Thank you very much....

Oh and (seeing that you are from South Korea) sorry about the world cup.

Thanks, but to tell you the truth, I am actually a South African (well, we're out too, but I can't beleive South Africa got as far as they/we did anyway) living in South Korea.

Yea, and the fact that I am from ZA explains why I could read the Dutch (kinda).

Groete uit Korea!
van RefriedBean

I installed that firewall and I get this:

server:/usr/local/sbin # ./rc.firewall

Projectfiles.com rc.firewall script version 1.8.3 running...
iptables: Bad built-in chain name
Firewall successfully configured for external IP address 'xxx.xxx.xxx.xxx'.

(Where xxx is my ip)

So what is this error and is it running now or not?

2 extra questions:
- How do I stop the firewall?

And

- Which port do I have to open for SSH?
[EDIT]
Found that one out myself. (Major doh, just look in putty)

[/EDIT]

Hi!

Get the beta version, its much more configurable and its very reliable. And it fixed quite a lot of errors in the 1.8.3 version.

IF

it still gives you errors,
make sure you have all the netfilter(iptables) support needed by it in your kernel.

I am not sure how to stop the firewall, since I have never needed to stop it in anycase. If you need to reconfigure the firewall simpy rerun the rc.firewall.

By the way, if you need to know what port a certain service uses, look in /etc/services, its more than likely listed there.

Good Luck
RefriedBean

I got it working and my CS server is accessible too but it isn't routing internet to my client's.

Hi!
Make sure that your internal and external interfaces are correct, and that you have the right support in the kernel for NAT.

If the support is compiled as modules, make sure that you load the modules BEFORE the rc.firewall is initialized.

Good luck!
RefriedBean

Hi folks.

I think I might be able to contribute to the discussion.

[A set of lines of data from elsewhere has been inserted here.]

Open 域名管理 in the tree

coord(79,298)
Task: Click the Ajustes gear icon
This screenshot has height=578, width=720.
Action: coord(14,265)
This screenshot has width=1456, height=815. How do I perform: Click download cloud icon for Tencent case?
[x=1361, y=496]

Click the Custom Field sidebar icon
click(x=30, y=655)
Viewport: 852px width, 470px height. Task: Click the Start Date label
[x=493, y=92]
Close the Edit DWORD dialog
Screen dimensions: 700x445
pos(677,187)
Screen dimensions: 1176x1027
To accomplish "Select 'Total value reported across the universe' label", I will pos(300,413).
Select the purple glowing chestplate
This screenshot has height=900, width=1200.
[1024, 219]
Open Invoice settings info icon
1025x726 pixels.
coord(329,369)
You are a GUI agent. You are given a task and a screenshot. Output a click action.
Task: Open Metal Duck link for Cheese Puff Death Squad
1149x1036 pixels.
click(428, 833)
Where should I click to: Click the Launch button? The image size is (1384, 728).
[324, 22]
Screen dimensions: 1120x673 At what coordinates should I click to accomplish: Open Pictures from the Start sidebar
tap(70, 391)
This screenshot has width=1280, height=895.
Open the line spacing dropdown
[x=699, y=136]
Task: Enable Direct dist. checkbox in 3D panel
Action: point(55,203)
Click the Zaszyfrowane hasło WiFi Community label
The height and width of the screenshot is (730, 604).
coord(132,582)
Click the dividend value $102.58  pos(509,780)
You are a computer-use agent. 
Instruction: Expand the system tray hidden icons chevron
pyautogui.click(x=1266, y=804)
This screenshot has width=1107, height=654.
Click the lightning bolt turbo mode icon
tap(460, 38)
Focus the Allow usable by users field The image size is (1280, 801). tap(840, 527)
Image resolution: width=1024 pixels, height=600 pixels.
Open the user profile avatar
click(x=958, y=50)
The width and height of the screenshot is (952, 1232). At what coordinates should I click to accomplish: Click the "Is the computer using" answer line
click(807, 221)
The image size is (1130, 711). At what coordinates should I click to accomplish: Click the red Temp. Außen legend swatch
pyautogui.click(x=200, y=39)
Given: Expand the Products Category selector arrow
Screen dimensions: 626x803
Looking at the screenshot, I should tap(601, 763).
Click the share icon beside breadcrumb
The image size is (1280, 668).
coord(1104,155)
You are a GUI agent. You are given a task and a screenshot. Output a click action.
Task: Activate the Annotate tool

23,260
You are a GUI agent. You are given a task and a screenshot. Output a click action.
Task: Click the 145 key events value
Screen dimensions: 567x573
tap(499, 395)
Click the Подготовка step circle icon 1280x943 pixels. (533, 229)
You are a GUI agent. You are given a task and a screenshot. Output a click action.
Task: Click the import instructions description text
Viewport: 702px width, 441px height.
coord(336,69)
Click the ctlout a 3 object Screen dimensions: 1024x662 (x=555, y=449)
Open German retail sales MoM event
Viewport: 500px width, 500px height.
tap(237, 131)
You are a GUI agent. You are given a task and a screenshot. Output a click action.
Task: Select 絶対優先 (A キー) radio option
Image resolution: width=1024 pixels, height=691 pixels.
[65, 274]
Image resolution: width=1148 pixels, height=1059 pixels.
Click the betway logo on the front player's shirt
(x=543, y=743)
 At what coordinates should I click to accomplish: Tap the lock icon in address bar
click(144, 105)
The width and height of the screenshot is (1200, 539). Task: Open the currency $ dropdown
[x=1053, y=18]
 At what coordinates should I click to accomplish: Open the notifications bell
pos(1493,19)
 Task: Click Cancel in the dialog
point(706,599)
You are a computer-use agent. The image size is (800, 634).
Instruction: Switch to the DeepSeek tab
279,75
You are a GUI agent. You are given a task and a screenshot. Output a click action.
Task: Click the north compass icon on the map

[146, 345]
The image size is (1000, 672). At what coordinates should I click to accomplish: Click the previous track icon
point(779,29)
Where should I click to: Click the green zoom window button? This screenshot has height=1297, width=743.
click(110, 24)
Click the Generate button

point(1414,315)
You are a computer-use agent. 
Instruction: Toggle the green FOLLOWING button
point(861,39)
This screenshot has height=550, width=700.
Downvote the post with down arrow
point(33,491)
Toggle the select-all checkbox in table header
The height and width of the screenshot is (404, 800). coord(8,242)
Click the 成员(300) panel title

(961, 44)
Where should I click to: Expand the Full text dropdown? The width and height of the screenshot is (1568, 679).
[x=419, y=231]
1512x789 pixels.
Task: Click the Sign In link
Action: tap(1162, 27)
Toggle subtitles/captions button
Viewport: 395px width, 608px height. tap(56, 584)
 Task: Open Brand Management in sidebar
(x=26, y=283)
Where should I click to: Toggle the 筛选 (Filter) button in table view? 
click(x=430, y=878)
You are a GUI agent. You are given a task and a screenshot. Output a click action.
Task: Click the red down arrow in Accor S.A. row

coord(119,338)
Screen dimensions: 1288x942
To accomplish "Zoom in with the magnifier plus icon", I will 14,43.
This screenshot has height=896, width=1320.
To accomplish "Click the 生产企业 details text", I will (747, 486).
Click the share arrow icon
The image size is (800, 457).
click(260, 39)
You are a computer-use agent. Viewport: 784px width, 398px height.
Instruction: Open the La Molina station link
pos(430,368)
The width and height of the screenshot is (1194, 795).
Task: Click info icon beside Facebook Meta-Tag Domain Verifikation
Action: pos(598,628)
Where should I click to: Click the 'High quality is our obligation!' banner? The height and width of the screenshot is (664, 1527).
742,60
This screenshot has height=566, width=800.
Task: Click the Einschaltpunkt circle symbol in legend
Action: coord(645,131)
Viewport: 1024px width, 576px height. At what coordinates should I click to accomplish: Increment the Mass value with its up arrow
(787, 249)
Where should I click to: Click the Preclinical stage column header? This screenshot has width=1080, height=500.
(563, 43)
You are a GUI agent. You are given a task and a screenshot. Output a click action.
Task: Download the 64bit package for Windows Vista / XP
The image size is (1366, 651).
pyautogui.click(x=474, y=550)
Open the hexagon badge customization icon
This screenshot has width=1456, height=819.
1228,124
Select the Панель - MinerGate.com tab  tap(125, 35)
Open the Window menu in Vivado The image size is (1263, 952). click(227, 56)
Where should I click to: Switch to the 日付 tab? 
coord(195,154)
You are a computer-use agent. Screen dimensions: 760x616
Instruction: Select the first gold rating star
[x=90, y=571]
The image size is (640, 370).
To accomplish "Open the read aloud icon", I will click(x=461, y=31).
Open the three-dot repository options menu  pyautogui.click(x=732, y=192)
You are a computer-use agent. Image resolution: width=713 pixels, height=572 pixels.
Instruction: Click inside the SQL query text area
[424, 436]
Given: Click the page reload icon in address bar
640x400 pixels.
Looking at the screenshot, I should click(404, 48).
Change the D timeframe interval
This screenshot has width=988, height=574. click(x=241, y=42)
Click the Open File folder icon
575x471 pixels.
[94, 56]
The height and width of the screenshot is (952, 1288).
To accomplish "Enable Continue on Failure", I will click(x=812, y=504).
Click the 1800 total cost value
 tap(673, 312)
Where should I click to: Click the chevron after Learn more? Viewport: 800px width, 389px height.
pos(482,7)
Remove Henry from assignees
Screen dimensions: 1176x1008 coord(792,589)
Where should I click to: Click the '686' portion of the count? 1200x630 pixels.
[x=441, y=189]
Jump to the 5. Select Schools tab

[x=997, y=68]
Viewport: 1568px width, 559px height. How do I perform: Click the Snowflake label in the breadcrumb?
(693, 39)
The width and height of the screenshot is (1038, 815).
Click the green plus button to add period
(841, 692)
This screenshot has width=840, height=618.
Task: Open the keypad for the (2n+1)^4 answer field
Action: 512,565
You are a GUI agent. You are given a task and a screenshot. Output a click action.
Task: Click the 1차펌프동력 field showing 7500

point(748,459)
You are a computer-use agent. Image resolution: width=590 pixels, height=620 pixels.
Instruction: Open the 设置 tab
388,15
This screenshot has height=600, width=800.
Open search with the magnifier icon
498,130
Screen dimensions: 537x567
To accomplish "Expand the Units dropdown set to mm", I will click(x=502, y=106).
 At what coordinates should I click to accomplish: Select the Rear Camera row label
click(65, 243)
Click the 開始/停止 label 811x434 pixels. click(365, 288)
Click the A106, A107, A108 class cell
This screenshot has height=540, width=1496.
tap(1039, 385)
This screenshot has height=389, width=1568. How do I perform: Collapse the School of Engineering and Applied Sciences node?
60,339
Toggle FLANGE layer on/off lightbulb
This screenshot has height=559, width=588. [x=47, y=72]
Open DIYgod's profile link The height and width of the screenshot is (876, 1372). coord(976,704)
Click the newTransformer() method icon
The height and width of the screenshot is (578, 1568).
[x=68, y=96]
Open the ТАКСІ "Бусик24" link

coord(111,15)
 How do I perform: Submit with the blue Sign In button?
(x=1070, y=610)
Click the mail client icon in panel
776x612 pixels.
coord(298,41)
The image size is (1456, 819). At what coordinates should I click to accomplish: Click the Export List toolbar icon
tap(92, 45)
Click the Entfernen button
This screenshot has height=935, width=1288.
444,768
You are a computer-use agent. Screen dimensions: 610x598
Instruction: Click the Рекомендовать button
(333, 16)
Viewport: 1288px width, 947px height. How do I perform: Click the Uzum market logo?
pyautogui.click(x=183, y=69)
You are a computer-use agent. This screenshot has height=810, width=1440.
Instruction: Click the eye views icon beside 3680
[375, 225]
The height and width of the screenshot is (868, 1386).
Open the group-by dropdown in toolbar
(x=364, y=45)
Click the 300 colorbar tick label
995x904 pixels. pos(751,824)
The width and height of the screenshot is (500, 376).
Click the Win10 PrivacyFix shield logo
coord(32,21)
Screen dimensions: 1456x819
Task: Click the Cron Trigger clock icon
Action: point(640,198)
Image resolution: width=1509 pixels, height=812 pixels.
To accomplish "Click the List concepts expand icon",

First of all, definately use latest 2.0 release candidate. Even the rc4 prerelease is probably better for most users 1.8.3. 1.8.3 is very stable except it does not perform ANY checking on the current system configuration or user input, so even if something askew it still chugs merrily along....

Second, unless MAYBE you have an internal ADSL modem (most are external and connect to your PC via ethernet) you will access DSL through a regular ethernet interface, e.g. eth0. It doesn't matter anyway, in any of the recent releases you do not need to supply external interfaces as they are discovered automatically.

If you are using the script and find that some internal clients cannot get through the firewall you should do the following:

1. Obviously check that your internal interface is listed in INTERNAL_INTERFACES and in versions before rc4, make sure IS_ROUTER is enabled.

2. Check that you have the correct netmask set on your internal interface. The firewall determines the scope of an internal networks based on the configuration of the internal interface.

3. If you have multiple "internal" networks that pass through the firewall you can add the other internal networks to the "ADDITIONAL_ROUTED_NETWORKS directive (called ROUTED_NETWORKS before rc4)" or add a second IP (IP aliasing) to the interface and add the alias (e.g. eth0:1) as another INTERNAL_INTERFACE. This is an especially neat feature because you can run two logical networks that both use the same machine as a gateway.

Btw, you can clear all firewall code by running "./rc.firewall clear" or the SysV style "./rc.firewall stop". rc4 will have the added benifit of not changing the current firewall configuration until it successfully completes its list of sanity checks.

Hope this information has been helpful.